• [VORLIEGENDES MATERIAL]
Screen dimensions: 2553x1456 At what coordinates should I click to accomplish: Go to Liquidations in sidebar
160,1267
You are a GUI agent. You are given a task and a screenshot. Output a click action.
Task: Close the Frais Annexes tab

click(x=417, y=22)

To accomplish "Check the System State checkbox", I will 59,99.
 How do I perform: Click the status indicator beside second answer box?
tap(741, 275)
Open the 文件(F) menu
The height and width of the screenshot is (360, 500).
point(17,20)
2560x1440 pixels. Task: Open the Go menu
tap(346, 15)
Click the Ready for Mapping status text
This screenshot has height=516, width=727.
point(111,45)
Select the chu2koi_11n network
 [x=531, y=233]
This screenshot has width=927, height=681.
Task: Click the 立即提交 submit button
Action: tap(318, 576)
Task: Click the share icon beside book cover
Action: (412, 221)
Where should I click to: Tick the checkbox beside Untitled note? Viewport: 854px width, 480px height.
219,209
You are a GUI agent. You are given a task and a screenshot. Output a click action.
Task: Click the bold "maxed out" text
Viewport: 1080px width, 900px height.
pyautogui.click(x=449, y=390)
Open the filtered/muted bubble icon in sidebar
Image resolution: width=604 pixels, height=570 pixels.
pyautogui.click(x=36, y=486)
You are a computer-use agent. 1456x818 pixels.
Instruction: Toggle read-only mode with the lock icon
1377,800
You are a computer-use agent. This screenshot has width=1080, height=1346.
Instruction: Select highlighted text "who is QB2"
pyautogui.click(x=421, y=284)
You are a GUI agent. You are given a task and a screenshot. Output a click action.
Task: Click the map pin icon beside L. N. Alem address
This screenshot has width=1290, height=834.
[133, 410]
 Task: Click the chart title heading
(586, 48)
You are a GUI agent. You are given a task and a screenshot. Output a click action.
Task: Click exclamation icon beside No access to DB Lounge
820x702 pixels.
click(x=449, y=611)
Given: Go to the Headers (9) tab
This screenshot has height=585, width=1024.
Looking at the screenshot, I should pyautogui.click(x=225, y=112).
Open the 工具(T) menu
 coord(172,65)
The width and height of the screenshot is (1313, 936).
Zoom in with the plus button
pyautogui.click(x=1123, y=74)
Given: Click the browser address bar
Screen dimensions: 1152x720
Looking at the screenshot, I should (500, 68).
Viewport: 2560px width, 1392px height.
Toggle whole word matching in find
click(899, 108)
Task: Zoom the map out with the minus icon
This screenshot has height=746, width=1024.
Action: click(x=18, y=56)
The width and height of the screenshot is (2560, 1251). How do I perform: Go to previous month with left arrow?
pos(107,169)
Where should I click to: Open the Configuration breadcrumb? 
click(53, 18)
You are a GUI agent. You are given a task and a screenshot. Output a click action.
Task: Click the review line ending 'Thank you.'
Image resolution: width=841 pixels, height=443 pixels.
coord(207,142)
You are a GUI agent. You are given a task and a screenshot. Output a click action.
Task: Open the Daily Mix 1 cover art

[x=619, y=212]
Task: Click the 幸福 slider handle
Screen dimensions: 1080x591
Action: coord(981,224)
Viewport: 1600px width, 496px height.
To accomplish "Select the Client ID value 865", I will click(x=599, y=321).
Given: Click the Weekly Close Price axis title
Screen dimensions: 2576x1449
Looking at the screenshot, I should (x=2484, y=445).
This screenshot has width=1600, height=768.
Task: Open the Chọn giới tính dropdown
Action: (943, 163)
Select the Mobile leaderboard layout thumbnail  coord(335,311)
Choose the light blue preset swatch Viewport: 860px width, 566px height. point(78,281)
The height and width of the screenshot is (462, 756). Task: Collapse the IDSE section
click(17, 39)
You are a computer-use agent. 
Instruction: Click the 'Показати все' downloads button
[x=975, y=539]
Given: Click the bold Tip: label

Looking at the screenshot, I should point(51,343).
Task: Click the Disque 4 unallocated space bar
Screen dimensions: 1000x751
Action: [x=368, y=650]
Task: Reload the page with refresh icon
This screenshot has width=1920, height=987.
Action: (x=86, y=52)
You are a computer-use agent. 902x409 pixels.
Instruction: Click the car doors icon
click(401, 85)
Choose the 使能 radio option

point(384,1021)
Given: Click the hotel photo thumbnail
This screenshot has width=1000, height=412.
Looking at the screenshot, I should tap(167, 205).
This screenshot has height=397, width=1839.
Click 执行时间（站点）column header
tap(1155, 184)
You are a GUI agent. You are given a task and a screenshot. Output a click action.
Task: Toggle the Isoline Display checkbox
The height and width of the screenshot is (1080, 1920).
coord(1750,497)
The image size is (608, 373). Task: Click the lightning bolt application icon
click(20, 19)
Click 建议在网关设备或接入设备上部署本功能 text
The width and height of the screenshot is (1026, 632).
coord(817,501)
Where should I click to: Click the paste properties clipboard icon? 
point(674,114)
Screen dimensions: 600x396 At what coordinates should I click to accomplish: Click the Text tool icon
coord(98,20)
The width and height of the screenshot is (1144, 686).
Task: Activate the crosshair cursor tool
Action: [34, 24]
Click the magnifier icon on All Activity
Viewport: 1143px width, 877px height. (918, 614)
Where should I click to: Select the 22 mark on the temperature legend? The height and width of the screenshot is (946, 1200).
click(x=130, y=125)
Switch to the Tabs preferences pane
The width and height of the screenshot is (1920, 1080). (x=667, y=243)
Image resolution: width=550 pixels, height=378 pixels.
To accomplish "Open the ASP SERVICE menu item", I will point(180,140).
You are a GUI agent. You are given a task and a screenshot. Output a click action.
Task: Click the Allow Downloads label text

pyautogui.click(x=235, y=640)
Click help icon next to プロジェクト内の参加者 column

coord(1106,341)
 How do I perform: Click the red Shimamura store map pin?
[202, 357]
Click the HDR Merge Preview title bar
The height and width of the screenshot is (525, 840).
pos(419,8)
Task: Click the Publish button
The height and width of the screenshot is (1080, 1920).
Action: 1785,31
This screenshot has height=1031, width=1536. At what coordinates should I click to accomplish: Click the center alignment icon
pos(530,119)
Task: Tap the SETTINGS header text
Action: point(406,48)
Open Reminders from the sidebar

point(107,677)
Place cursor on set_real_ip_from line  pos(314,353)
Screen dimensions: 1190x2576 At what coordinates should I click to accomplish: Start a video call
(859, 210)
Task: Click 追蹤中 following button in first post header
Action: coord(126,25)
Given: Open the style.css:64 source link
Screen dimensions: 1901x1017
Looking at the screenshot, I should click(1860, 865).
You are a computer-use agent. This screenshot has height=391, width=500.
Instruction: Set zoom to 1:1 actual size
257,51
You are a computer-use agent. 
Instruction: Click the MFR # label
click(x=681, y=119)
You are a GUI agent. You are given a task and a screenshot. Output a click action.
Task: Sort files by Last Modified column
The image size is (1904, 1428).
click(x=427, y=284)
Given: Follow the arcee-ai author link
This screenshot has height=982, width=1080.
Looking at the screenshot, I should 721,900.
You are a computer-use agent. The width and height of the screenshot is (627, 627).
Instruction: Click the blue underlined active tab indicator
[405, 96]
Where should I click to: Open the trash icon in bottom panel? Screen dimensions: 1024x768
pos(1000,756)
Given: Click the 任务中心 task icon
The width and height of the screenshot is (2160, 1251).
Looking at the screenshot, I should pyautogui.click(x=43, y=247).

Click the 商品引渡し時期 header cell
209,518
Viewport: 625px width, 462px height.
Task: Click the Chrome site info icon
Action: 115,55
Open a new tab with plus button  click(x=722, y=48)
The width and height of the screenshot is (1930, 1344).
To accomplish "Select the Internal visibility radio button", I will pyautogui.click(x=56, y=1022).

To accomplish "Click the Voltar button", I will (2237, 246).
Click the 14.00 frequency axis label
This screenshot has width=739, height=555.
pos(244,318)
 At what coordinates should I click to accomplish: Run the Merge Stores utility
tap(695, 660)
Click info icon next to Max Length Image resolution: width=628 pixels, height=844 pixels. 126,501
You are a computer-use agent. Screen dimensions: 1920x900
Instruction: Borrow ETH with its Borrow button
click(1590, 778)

• [DEINE AUFGABE] Schreib aus dem Material oben alles Zeichen für Zeichen ab, von der Zeile mit "You are a computer-use agent. The" bis hinunter zur Zeile mit "should pyautogui.click(x=43, y=247).". Beide Zeilen gehören dazu.

• [LÖSUNG DER AUFGABE]
You are a computer-use agent. The width and height of the screenshot is (627, 627).
Instruction: Click the blue underlined active tab indicator
[405, 96]
Where should I click to: Open the trash icon in bottom panel? Screen dimensions: 1024x768
pos(1000,756)
Given: Click the 任务中心 task icon
The width and height of the screenshot is (2160, 1251).
Looking at the screenshot, I should pyautogui.click(x=43, y=247).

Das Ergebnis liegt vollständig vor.